Monday, January 29, 2024

..."was later murdered by a vengeful dentist."

[Keeping with our IP theme for January.]

Marketplace's Sabri Ben-Achour has a good segment on the patent battle over the Apple Watch, complete with some very cool historical details. Both Joseph and I are always up for one of these stories, but I have to admit I'm mainly posting this one for the title.

Apple’s patent battle is just one in a long chain going back hundreds of years in the United States.

America had a patent law before it had a Bill of Rights.

“Even while the Constitution was being drafted, there were rival steamboat inventors lobbying members of the Constitutional Convention for patents,” said Christopher Beauchamp, a professor of law at Brooklyn Law School. The biggest patent wars in U.S. history actually happened 150 years ago. 

...

Alexander Graham Bell sued every company that used a telephone without his permission, Beauchamp said. A similar thing happened with waterwheels, sewing machines, barbed wire.
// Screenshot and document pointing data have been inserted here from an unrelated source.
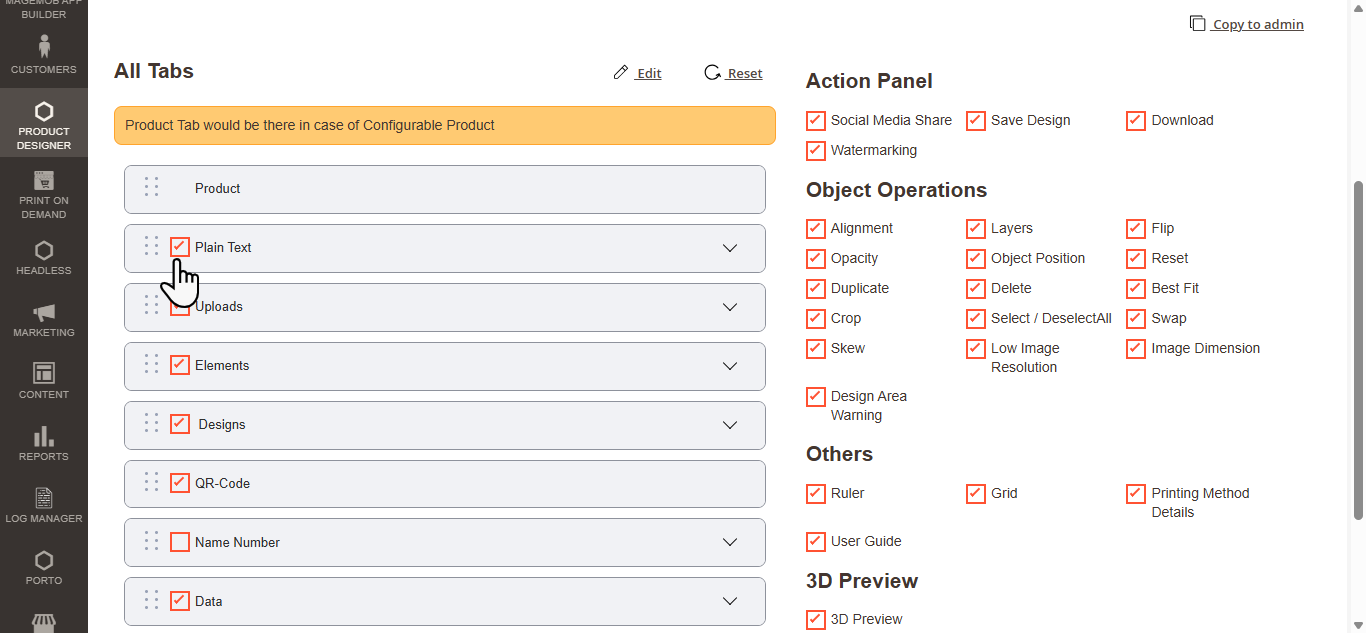This screenshot has width=1366, height=633.
Task: Select the Porto menu item
Action: (x=44, y=566)
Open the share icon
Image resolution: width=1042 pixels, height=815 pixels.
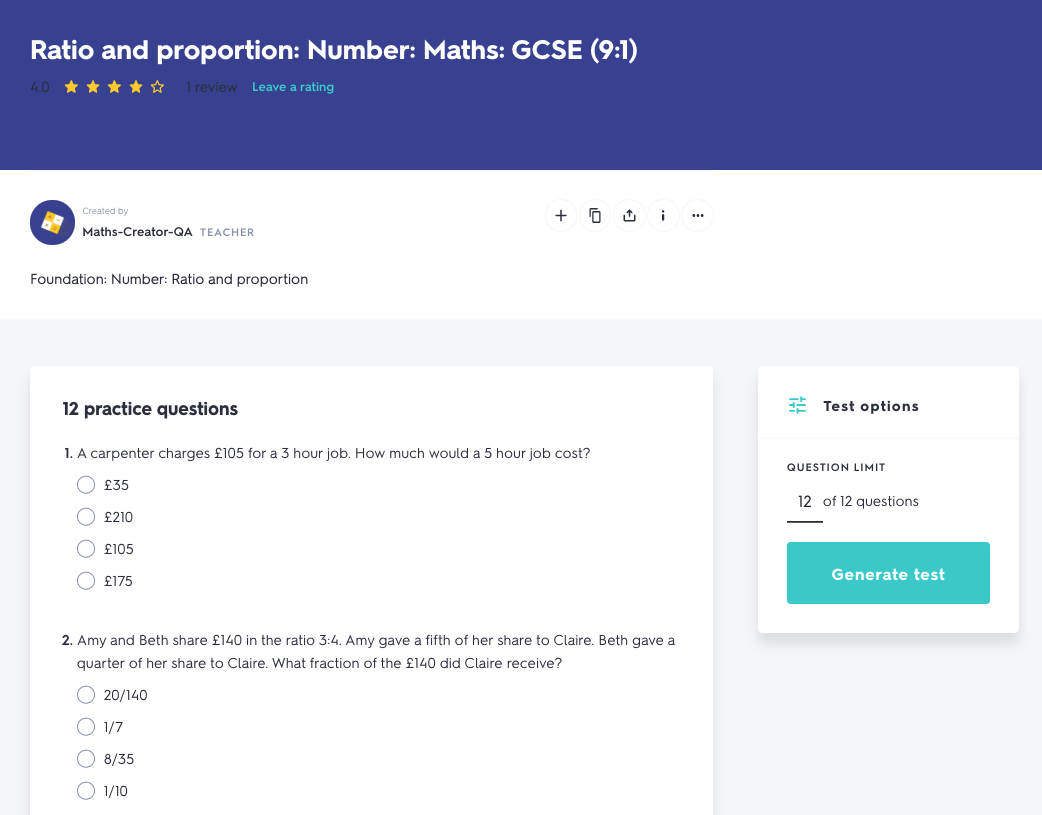[629, 215]
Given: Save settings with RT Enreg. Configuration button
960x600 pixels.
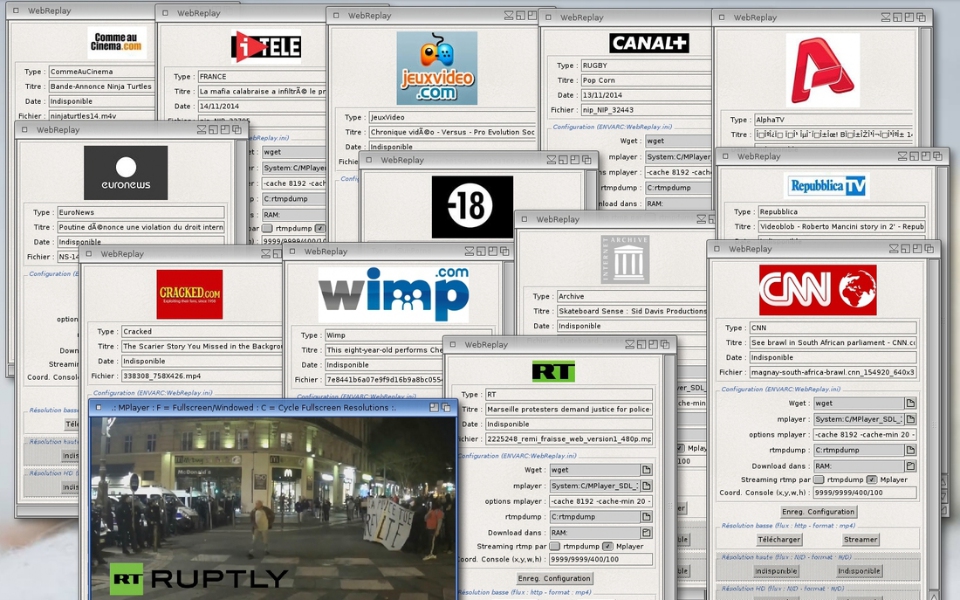Looking at the screenshot, I should coord(555,579).
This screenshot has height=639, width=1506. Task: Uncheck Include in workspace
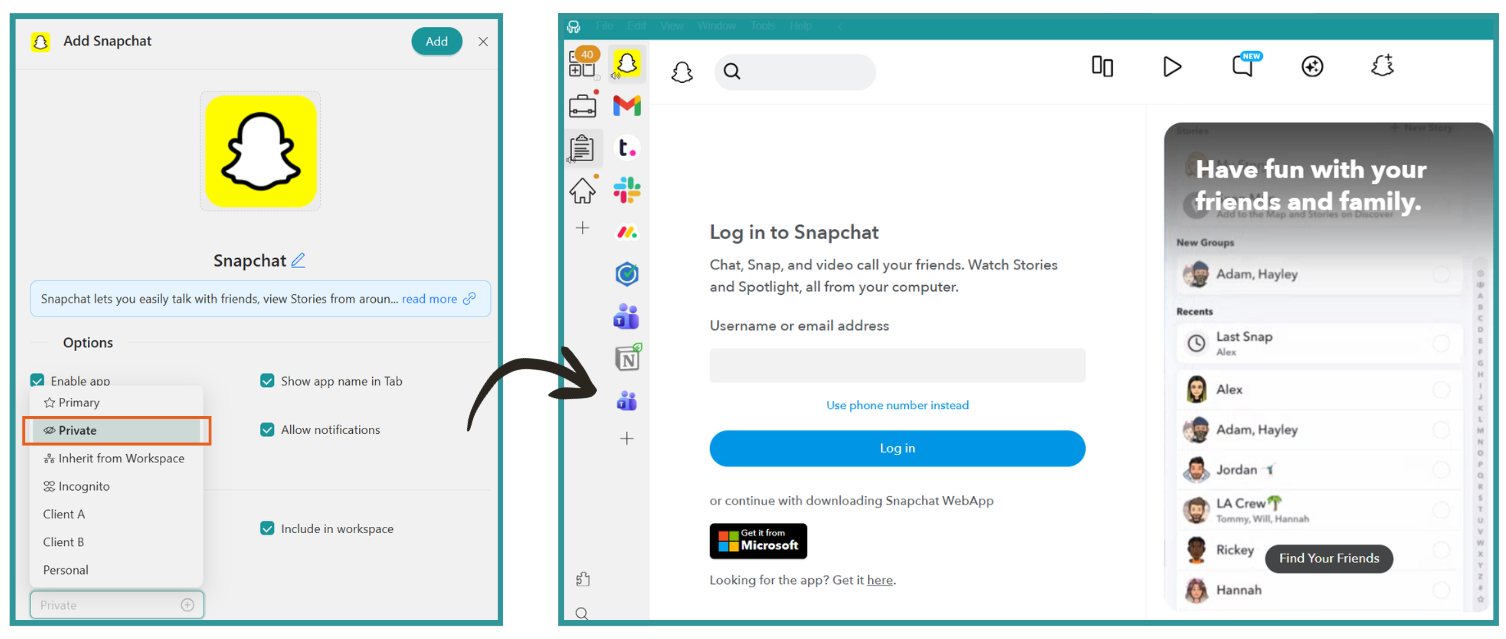pyautogui.click(x=268, y=529)
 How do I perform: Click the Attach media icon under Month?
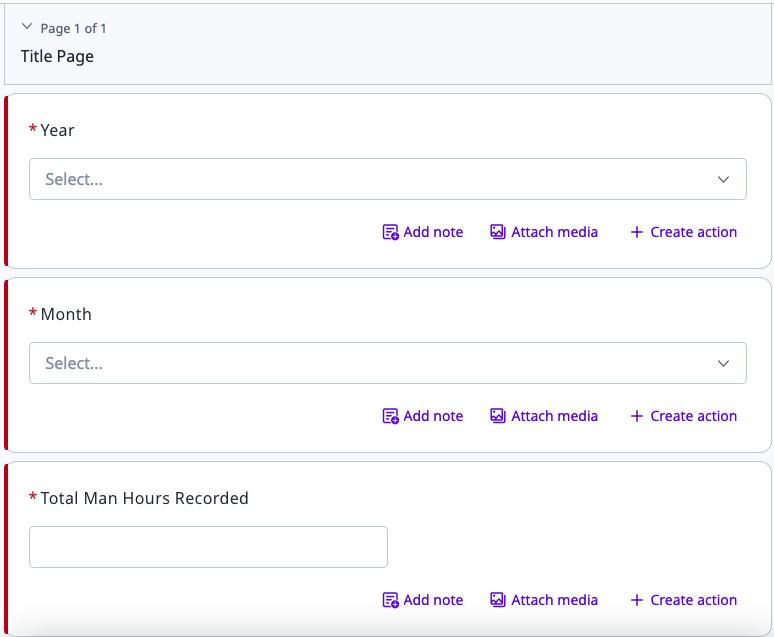(498, 416)

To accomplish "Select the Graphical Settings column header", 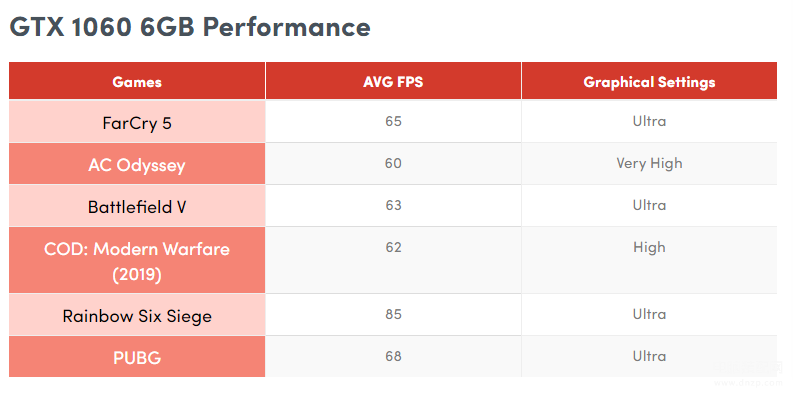I will [649, 81].
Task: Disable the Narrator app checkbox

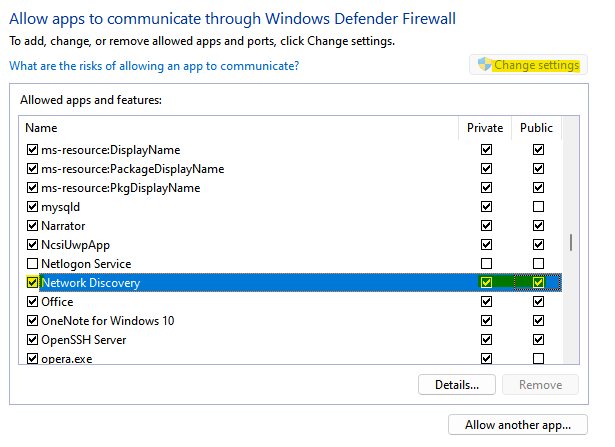Action: (33, 226)
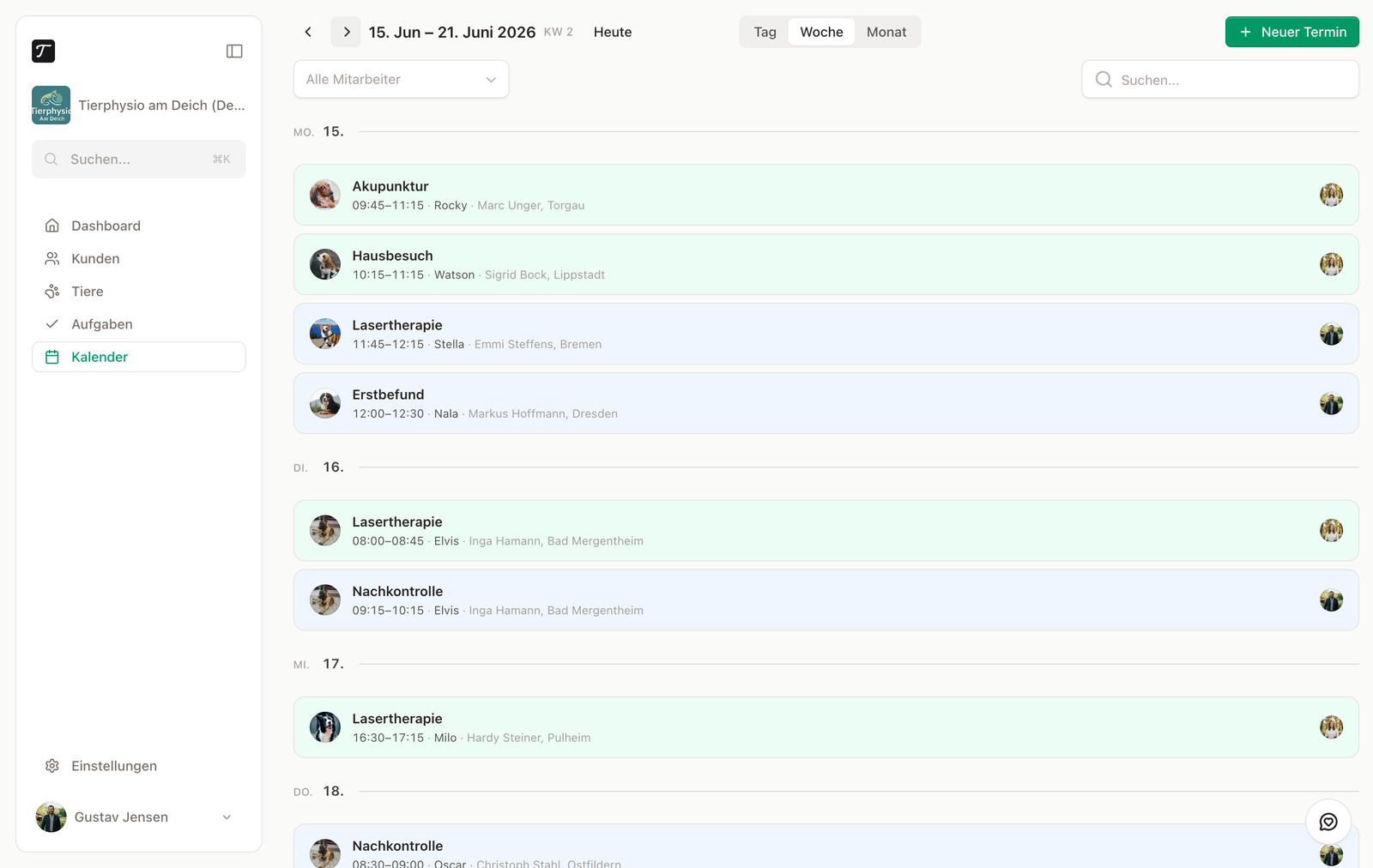Switch to Tag view

tap(765, 32)
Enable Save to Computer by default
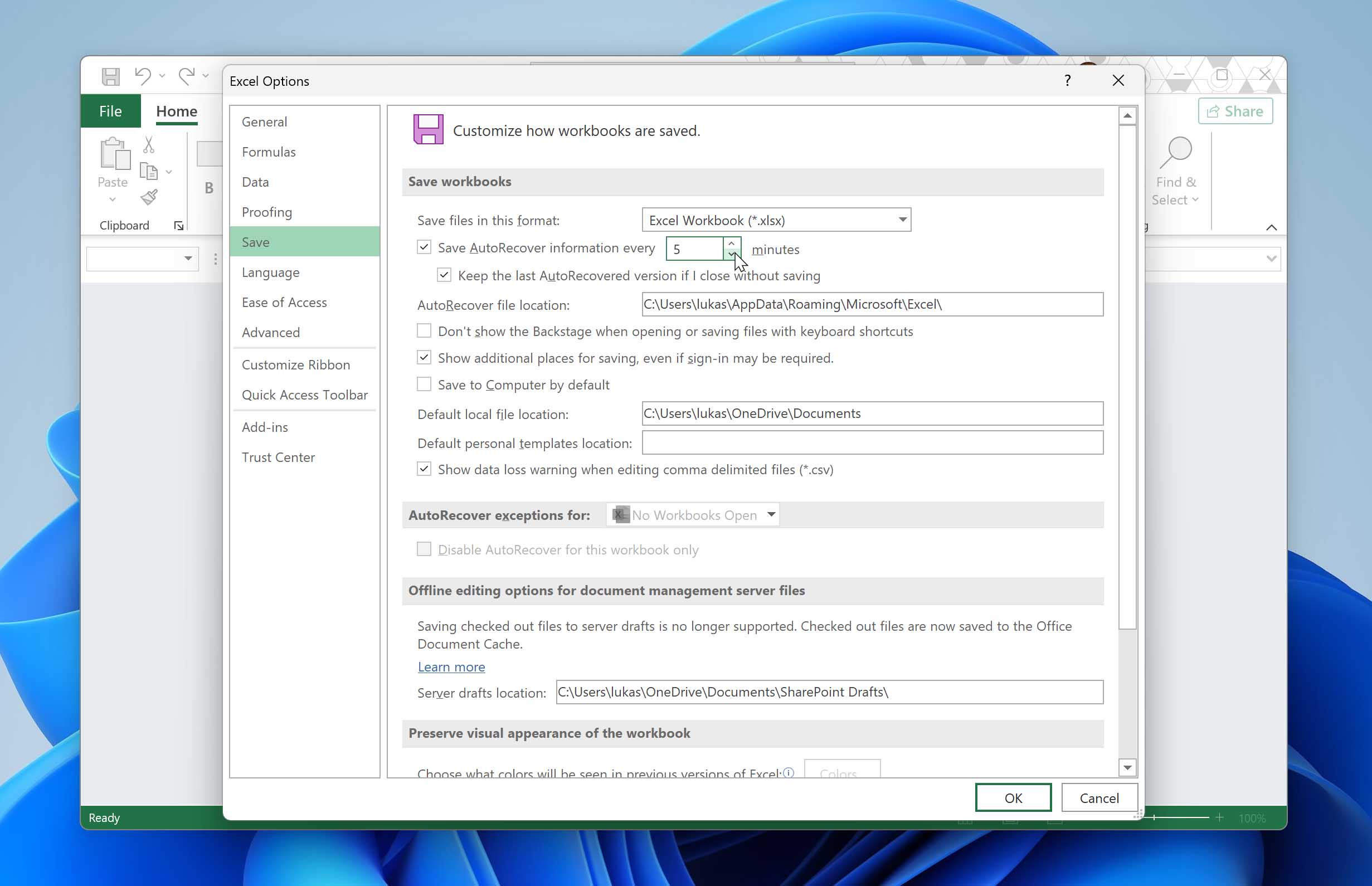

“The inventor of rubber dentures sued every dentist in the country and made basically thousands of people pay to use rubber dentures or face lawsuits,” said Beachamp.

The head of the company was later murdered by a vengeful dentist. In the 20th century, as innovation was controlled by fewer and bigger companies, patent wars were less common, Beauchamp said. But recently they’ve increased again.

“Technology itself has become more complex,” said Rob Merges, author of “American Patent Law” and a professor at the University of California, Berkeley. “There’s more components in a lot of our products.”